Clusterin is an extracellular chaperone present in all disease-associated extracellular amyloid deposits, but its roles in amyloid formation and protein deposition in vivo are poorly understood. The current study initially aimed to characterize the effects of clusterin on amyloid formation in vitro by a panel of eight protein substrates. Two of the substrates (Alzheimer's beta peptide and a PI3-SH3 domain) were then used in further experiments to examine the effects of clusterin on amyloid cytotoxicity and to probe the mechanism of clusterin action. We show that clusterin exerts potent effects on amyloid formation, the nature and extent of which vary greatly with the clusterin:substrate ratio, and provide evidence that these effects are exerted via interactions with prefibrillar species that share common structural features.

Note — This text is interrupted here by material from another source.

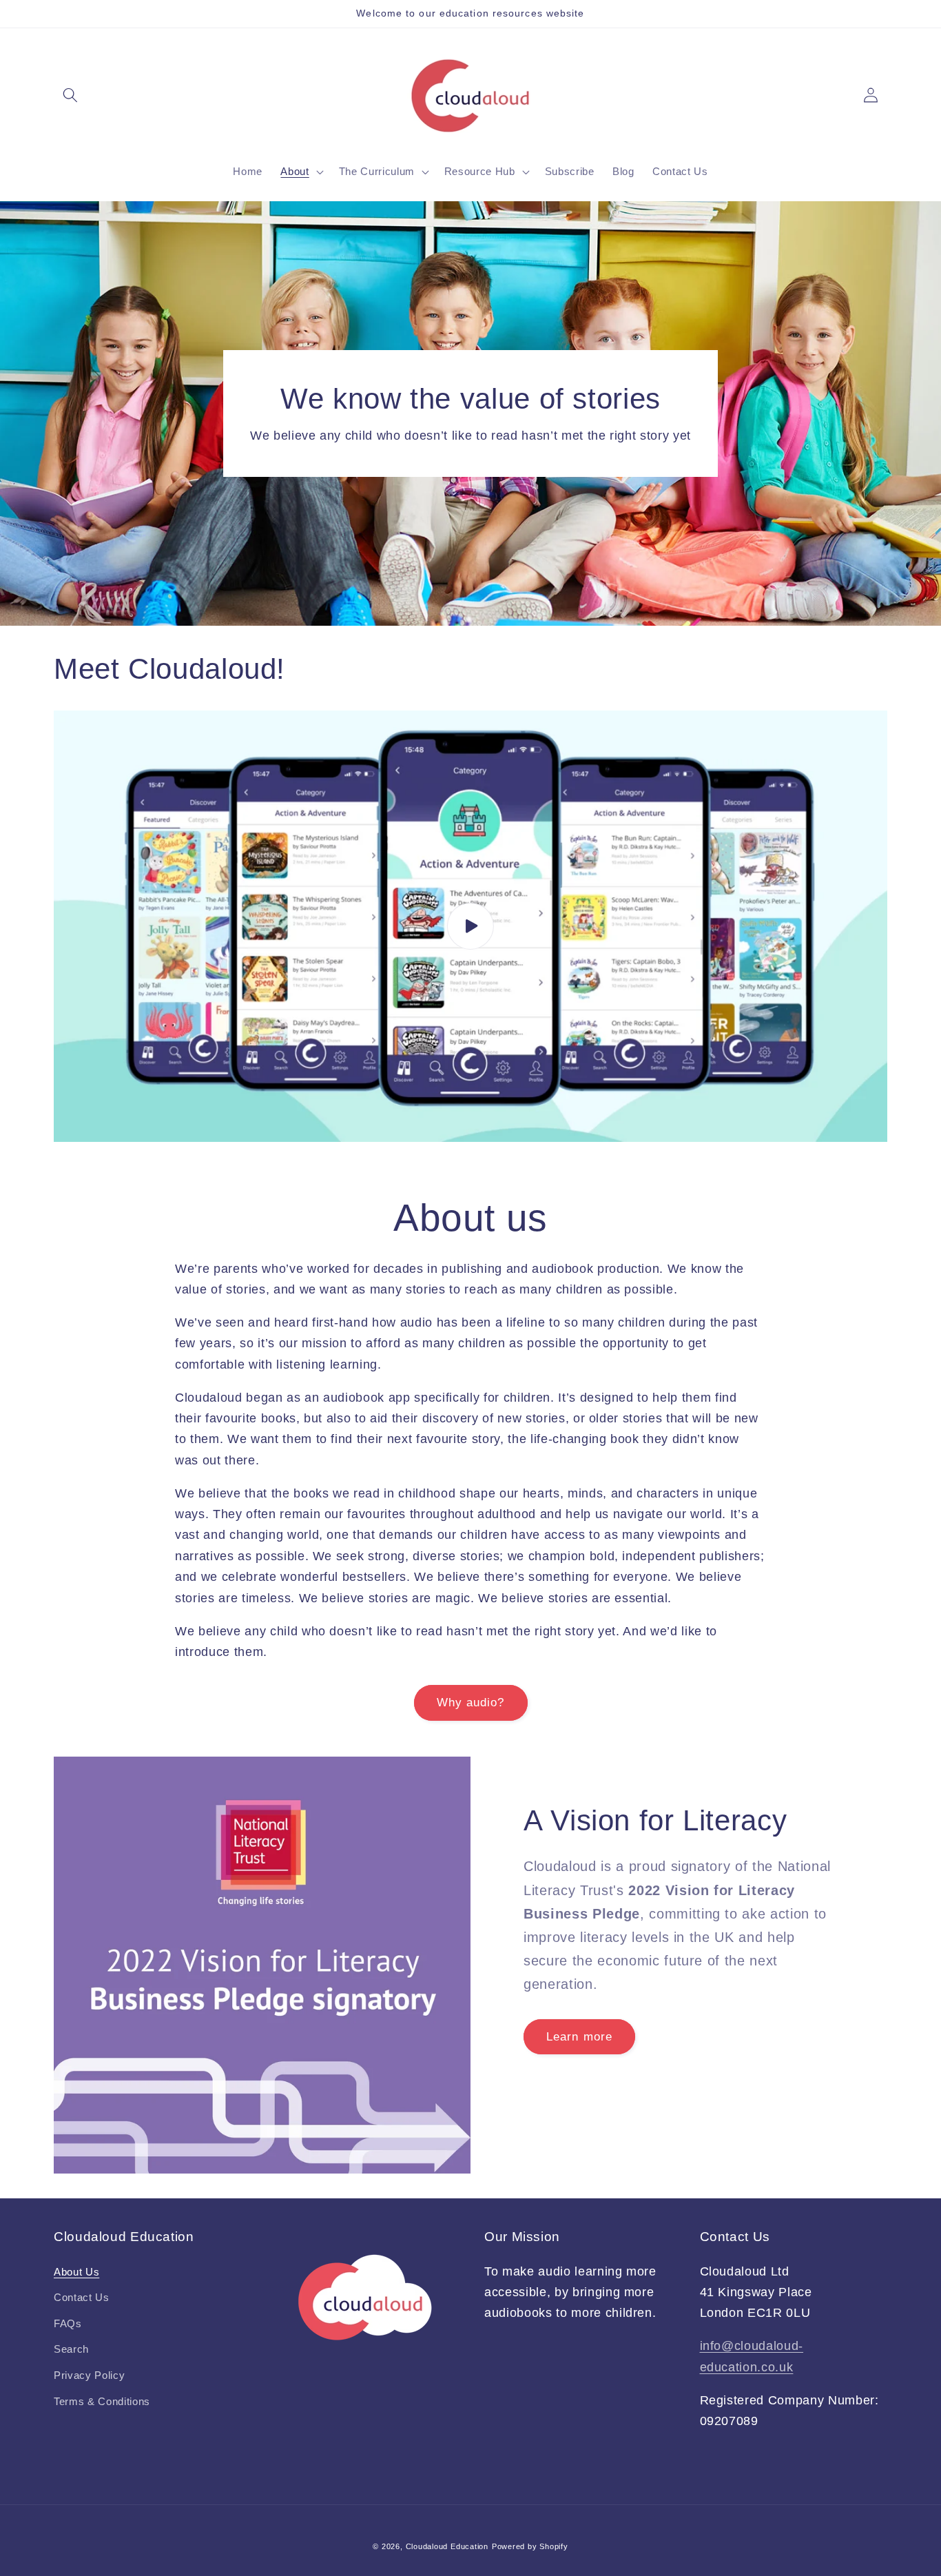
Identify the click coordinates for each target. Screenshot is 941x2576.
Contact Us (82, 2297)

Proamyloidogenic effects of clusterin appear to be restricted to conditions in which the substrate protein is present at a very large molar excess; under these same conditions, clusterin coincorporates with substrate protein into insoluble aggregates. However, when clusterin is present at much higher but still substoichiometric levels (e.g., a molar ratio of clusterin:substrate=1:10), it potently inhibits amyloid formation and provides substantial cytoprotection. These findings suggest that clusterin is an important element in the control of extracellular protein misfolding.